The friend I saw today understands me, she sees through my flaws, she disregards my weaknesses and she appreciates my strengths. She is non judgemental, and honest. There are no pretences in our relationship and it is refreshing to just be myself, no masquerade, no facade.
Don’t get me wrong, I am not the type of person who pretends to be someone she is not, but I think we all have a handful of friends who allow you to really shine and be the real you. It hurts me when people in my life feel as though they can not be honest with me.
I am sure all of us at some time have had work colleagues or bosses you need to tone the real you down to. It is exhausting, as you put on your appropriate mask, the real you is bubbling under the surface just screaming to be let free.

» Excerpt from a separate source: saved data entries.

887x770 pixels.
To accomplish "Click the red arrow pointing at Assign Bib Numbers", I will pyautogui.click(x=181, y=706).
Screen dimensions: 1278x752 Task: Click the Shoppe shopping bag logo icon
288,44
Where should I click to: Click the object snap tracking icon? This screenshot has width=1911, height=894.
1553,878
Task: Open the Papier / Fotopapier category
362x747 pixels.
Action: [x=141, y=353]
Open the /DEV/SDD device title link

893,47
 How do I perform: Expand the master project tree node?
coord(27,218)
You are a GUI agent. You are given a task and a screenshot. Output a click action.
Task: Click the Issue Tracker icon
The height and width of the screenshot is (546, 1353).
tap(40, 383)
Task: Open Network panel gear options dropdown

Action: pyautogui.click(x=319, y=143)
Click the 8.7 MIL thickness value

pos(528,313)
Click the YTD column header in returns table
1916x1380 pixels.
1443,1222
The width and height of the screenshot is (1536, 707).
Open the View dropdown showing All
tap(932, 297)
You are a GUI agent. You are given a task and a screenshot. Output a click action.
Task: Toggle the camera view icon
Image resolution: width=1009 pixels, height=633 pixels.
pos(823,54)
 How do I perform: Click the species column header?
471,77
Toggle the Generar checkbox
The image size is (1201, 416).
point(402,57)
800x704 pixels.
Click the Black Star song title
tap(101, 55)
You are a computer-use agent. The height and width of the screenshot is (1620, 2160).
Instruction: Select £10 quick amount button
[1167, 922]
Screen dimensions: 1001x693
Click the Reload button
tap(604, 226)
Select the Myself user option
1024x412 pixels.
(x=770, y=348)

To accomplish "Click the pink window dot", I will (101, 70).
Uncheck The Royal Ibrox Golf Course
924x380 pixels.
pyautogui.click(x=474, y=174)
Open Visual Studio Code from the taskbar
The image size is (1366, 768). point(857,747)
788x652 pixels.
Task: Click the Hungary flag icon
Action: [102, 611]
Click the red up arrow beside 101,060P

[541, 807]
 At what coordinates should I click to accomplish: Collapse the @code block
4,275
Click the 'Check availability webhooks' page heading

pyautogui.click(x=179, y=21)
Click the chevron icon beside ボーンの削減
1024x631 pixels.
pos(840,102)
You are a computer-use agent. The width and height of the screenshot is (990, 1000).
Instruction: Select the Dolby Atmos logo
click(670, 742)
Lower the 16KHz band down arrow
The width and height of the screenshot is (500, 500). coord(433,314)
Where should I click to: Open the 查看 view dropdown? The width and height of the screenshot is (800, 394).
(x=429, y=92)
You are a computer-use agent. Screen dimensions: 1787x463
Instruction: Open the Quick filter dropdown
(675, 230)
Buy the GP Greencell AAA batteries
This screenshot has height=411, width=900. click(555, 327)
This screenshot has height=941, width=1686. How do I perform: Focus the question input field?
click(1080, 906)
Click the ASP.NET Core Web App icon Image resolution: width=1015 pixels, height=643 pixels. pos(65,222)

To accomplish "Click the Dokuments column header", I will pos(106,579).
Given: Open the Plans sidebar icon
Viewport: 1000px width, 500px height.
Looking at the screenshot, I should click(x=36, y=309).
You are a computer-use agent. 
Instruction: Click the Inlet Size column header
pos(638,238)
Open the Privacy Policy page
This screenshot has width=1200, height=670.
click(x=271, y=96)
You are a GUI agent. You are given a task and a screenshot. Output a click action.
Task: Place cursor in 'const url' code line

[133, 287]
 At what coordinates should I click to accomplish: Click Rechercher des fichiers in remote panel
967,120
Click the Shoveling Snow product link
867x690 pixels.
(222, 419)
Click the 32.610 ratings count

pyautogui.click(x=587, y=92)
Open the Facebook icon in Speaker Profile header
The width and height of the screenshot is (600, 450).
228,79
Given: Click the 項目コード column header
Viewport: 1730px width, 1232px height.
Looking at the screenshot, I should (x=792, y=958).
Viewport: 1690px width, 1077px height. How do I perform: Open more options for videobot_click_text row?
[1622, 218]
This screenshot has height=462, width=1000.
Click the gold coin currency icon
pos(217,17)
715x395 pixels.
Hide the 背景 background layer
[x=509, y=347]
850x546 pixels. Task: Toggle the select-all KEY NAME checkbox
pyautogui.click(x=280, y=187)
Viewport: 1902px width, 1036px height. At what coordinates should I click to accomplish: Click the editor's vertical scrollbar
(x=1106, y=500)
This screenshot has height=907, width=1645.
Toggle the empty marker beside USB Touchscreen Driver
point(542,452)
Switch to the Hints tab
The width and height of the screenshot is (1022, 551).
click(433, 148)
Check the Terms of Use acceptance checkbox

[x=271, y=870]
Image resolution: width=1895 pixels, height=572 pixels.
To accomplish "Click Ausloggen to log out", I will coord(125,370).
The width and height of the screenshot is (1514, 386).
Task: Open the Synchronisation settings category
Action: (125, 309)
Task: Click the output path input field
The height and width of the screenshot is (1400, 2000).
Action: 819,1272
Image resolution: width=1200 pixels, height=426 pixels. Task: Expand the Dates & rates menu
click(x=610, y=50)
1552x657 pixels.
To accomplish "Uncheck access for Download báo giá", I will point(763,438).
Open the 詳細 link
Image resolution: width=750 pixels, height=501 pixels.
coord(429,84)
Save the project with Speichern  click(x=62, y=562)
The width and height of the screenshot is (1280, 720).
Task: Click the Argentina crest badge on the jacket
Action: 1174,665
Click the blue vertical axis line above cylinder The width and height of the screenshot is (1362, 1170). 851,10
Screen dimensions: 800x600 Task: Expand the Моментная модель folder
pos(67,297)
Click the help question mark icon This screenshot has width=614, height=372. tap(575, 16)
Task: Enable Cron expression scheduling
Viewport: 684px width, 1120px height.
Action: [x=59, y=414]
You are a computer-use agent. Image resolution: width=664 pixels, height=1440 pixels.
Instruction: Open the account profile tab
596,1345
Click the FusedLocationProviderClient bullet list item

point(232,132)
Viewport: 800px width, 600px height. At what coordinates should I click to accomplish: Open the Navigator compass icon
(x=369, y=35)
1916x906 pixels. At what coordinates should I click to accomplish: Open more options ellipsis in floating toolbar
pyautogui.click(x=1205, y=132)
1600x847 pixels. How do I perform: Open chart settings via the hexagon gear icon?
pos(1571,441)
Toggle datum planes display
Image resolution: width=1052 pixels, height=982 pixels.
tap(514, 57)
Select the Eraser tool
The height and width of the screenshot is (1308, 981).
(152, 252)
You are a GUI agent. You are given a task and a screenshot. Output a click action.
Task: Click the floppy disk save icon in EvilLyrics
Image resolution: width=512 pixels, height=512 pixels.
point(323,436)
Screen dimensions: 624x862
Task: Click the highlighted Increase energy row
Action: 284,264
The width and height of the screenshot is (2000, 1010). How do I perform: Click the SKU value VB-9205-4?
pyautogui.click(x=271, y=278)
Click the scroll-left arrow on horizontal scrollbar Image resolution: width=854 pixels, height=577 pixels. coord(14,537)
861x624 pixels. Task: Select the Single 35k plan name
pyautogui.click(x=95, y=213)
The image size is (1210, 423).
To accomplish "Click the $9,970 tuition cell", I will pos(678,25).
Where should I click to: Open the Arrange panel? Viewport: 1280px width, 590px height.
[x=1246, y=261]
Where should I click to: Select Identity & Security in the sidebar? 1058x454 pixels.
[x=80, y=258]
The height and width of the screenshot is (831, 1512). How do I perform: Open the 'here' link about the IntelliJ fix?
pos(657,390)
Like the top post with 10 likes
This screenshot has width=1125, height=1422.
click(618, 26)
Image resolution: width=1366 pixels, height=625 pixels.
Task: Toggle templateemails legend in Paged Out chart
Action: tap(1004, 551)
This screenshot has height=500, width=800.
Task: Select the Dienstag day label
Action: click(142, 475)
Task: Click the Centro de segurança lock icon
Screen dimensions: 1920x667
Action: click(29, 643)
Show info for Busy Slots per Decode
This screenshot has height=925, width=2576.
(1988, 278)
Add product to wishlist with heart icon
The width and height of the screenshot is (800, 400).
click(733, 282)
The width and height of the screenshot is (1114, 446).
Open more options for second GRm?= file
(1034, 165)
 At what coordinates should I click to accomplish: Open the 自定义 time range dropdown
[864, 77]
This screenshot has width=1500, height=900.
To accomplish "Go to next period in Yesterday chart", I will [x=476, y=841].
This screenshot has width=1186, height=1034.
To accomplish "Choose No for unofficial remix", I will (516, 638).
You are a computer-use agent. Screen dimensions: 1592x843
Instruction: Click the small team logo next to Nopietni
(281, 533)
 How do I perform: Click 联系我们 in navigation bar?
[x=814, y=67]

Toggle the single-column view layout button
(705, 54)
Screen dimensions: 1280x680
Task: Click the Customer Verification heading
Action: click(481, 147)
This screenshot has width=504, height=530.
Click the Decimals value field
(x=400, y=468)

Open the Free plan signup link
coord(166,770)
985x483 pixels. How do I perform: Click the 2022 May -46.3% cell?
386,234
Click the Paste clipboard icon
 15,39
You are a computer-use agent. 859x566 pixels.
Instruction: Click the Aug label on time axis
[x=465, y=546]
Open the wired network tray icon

Which leads me to wonder why do we hang on to the people in our lives who judge us, who don’t really appreciate us, who are jealous of us, or threatened by us?
Why don’t we let go of the toxic people in our lives to allow us more time with the ones who give us strength, who motivate and inspire us?
During writing this, I have been on the phone to a friend, a relatively new friend in my life, another friend who despite all our differences, our friendship is strong and true, it is unbiased and it too fills my heart with joy. She sees me for me, our differences make us laugh and help us to grow and learn.
Friends like the two I have spent time with today, leave me feeling alive, feeling blessed and leave me feeling like a great person, if I can attract such amazing people like them into my life, I must be pretty terrific myself.
Again I can’t help but wonder with friends like these who make me feel so fantastic, why do I waste my time with those who don’t?